*WRITTEN PROBLEM:* Put every line of the following items into a numbered list, leaving out any blank lines. Omit the pictures from your answer.

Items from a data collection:
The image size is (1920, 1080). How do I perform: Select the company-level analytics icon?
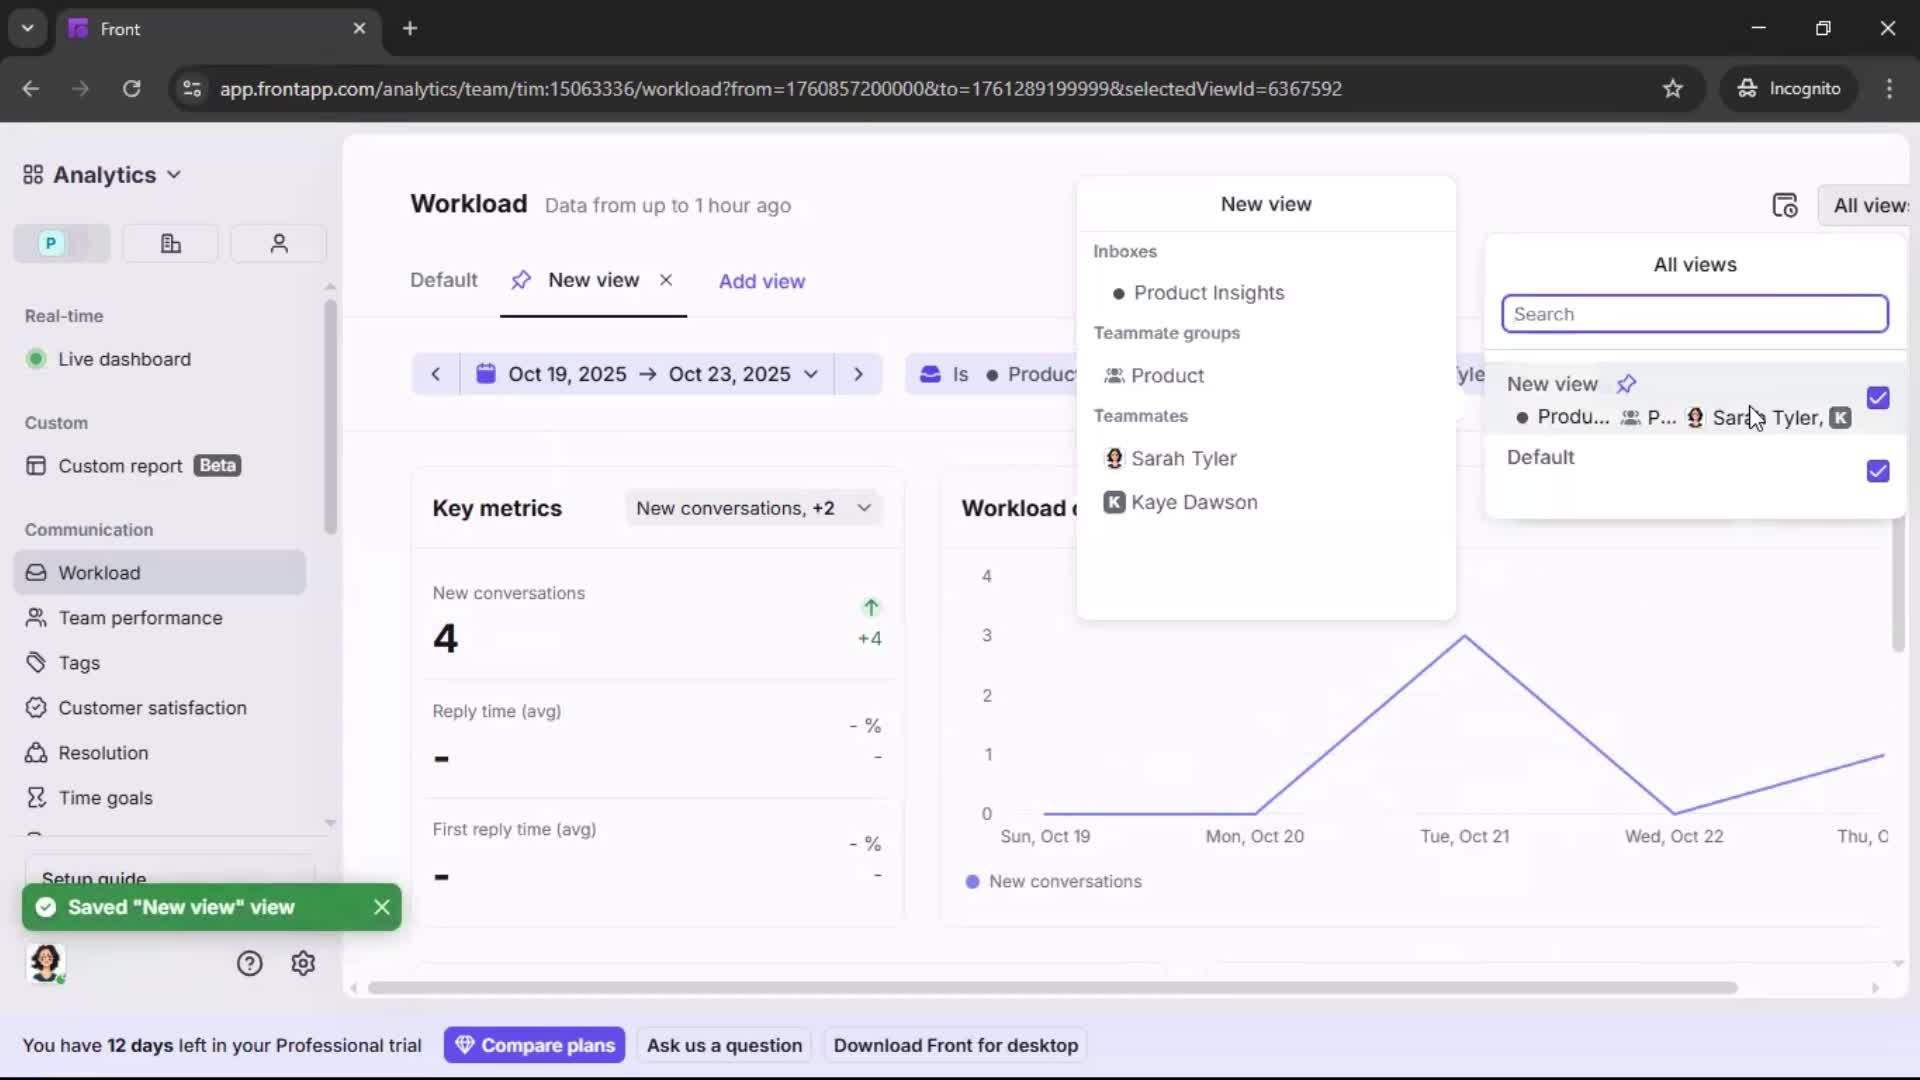(x=169, y=243)
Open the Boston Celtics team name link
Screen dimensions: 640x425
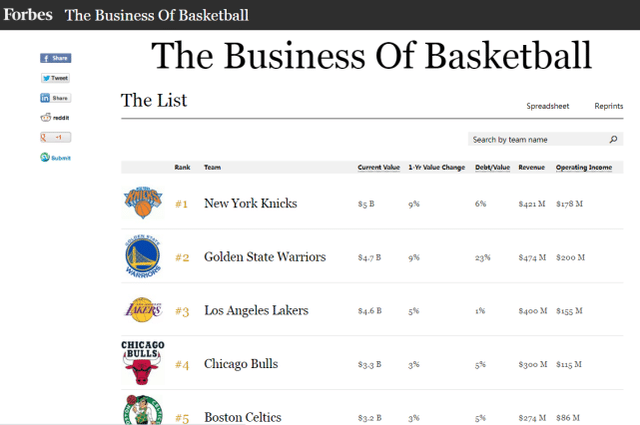pos(243,417)
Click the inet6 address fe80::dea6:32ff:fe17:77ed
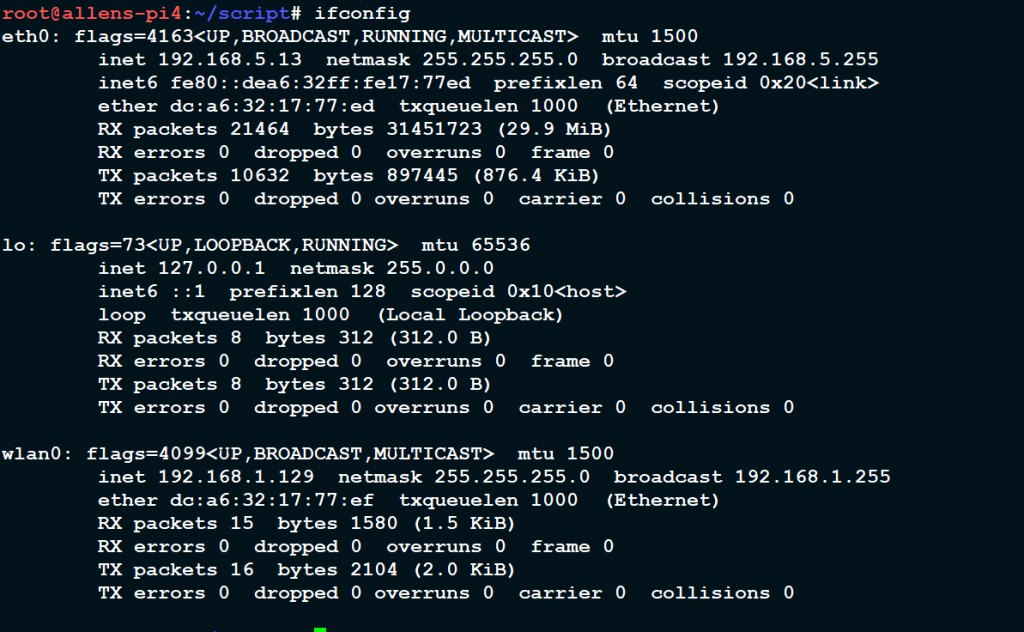 [x=320, y=83]
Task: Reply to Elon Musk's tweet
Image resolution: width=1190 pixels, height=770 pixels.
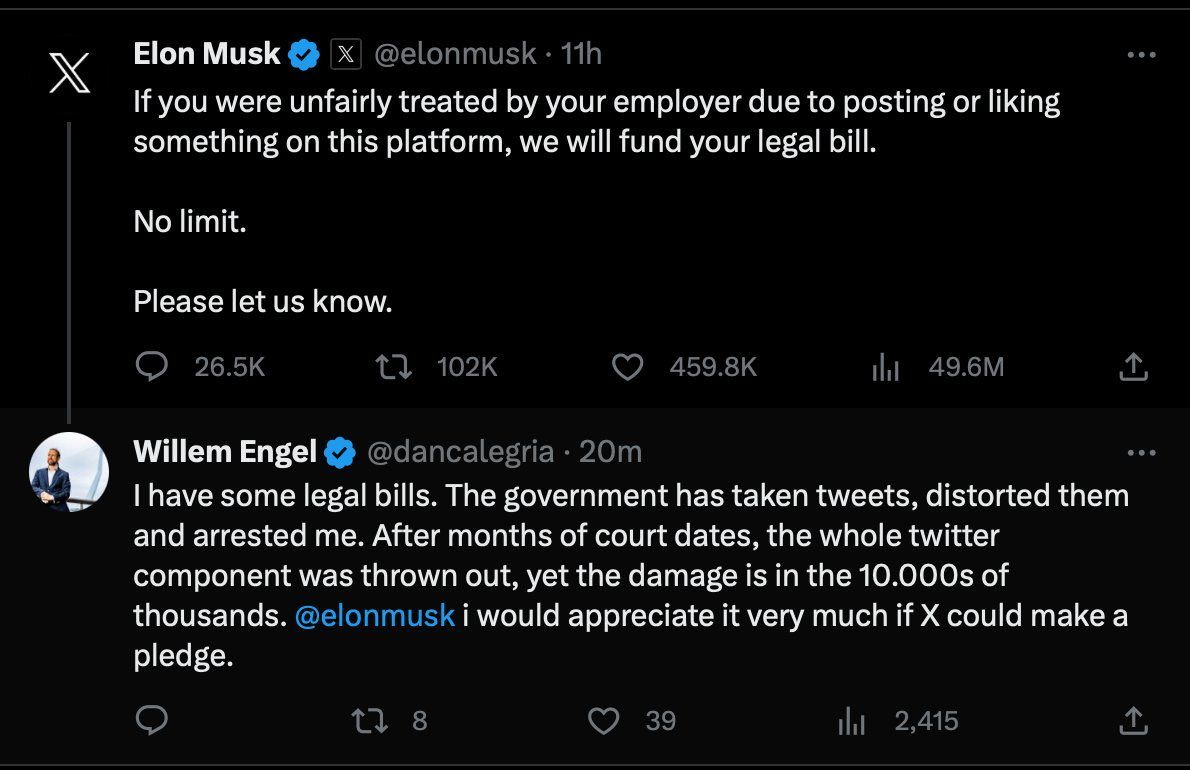Action: coord(151,367)
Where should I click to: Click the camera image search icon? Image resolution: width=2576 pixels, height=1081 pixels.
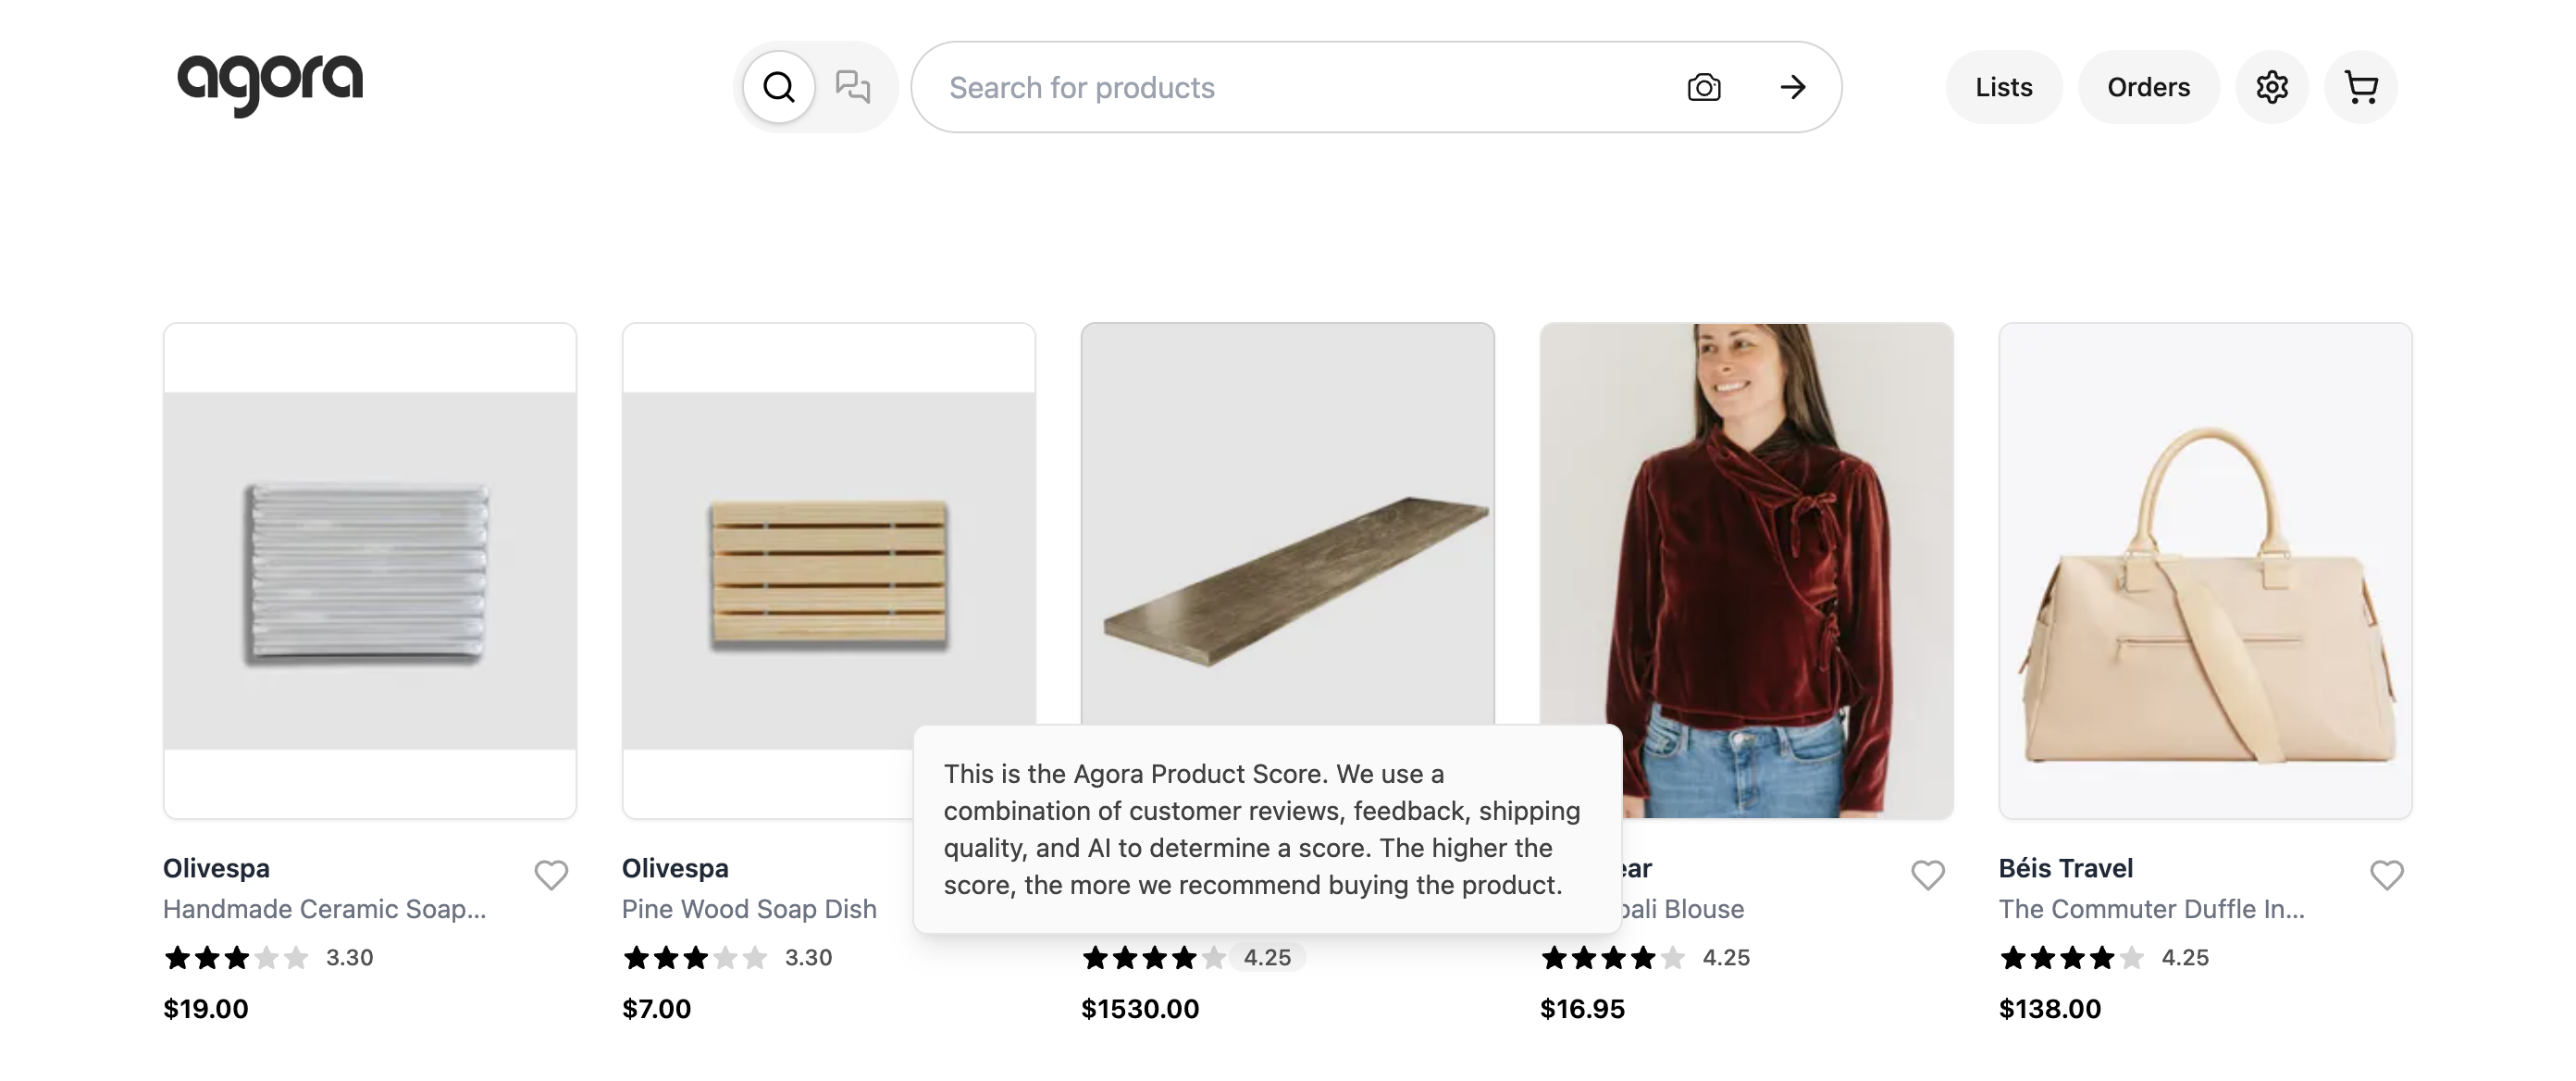pos(1704,88)
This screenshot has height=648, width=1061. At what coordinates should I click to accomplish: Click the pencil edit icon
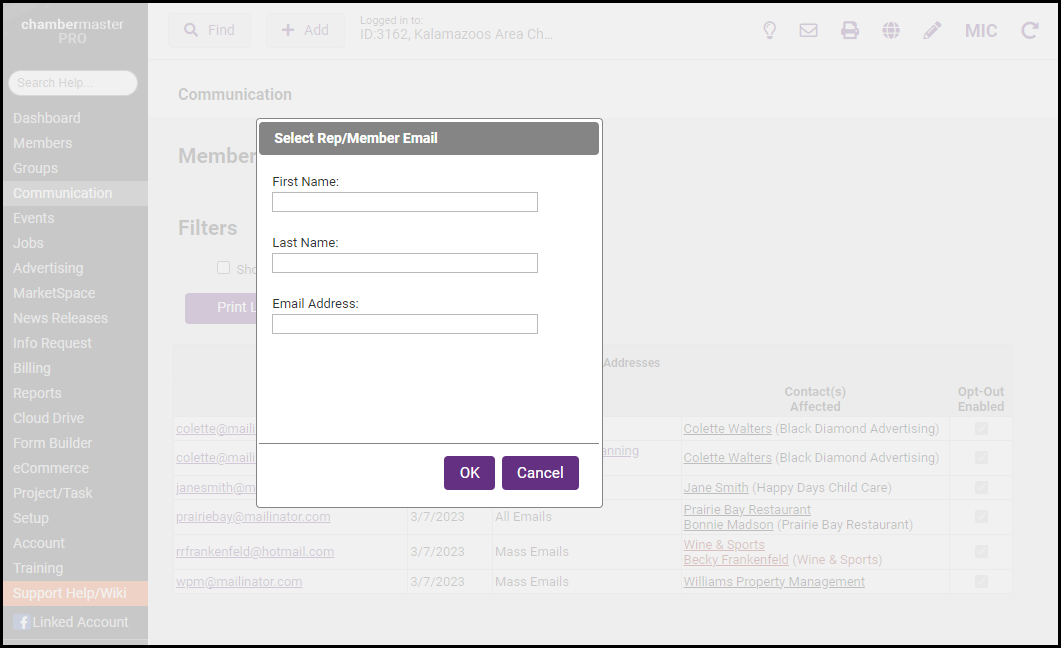pyautogui.click(x=932, y=30)
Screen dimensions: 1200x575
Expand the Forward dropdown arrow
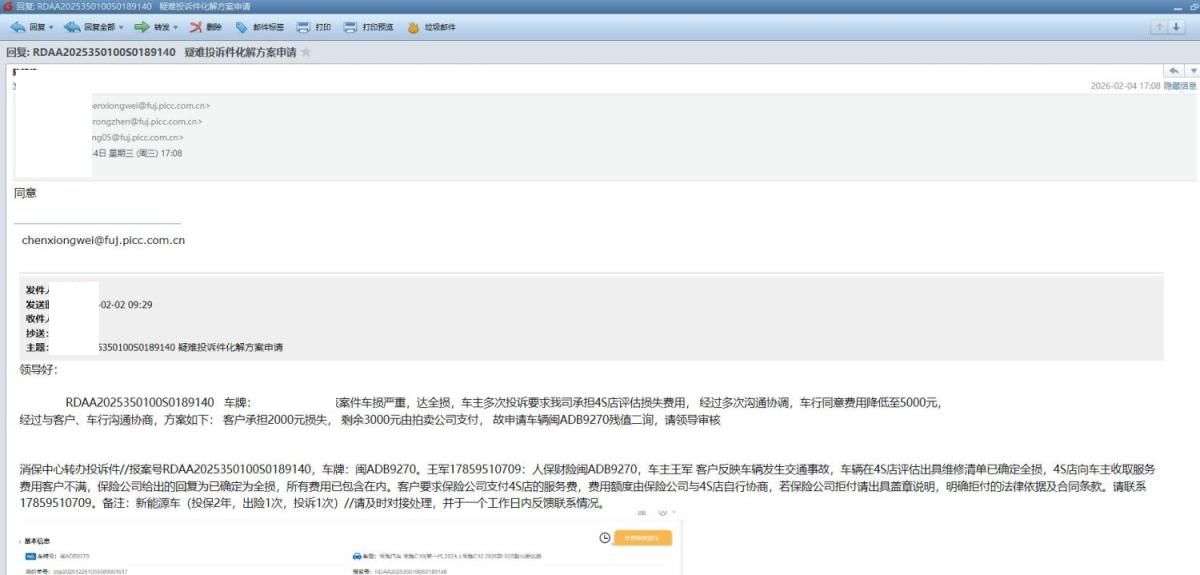point(177,27)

*FULL ANSWER:*
1. The image size is (1920, 1080). How do I perform: Select the company-level analytics icon?
2. (x=169, y=243)
3. Open the Boston Celtics team name link
4. Screen dimensions: 640x425
5. pos(243,417)
6. Click the inet6 address fe80::dea6:32ff:fe17:77ed
7.  [x=320, y=83]
8. Task: Reply to Elon Musk's tweet
9. Image resolution: width=1190 pixels, height=770 pixels.
10. Action: coord(151,367)
11. Where should I click to: Click the camera image search icon? Image resolution: width=2576 pixels, height=1081 pixels.
12. pos(1704,88)
13. This screenshot has height=648, width=1061. At what coordinates should I click to accomplish: Click the pencil edit icon
14. pyautogui.click(x=932, y=30)
15. Screen dimensions: 1200x575
16. Expand the Forward dropdown arrow
17. point(177,27)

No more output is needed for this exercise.